PROVIDED INFORMATION –

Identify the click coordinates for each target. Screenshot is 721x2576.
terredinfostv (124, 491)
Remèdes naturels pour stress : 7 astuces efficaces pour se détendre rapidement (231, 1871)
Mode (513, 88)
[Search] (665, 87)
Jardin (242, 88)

ABOUT THIS TASK –
Reproduce the line that contains "terredinfostv (124, 491)" and each line after it through the last line of the entries above, exactly; leave out all earlier lines.

YOUR SOLUTION –
terredinfostv (124, 491)
Remèdes naturels pour stress : 7 astuces efficaces pour se détendre rapidement (231, 1871)
Mode (513, 88)
[Search] (665, 87)
Jardin (242, 88)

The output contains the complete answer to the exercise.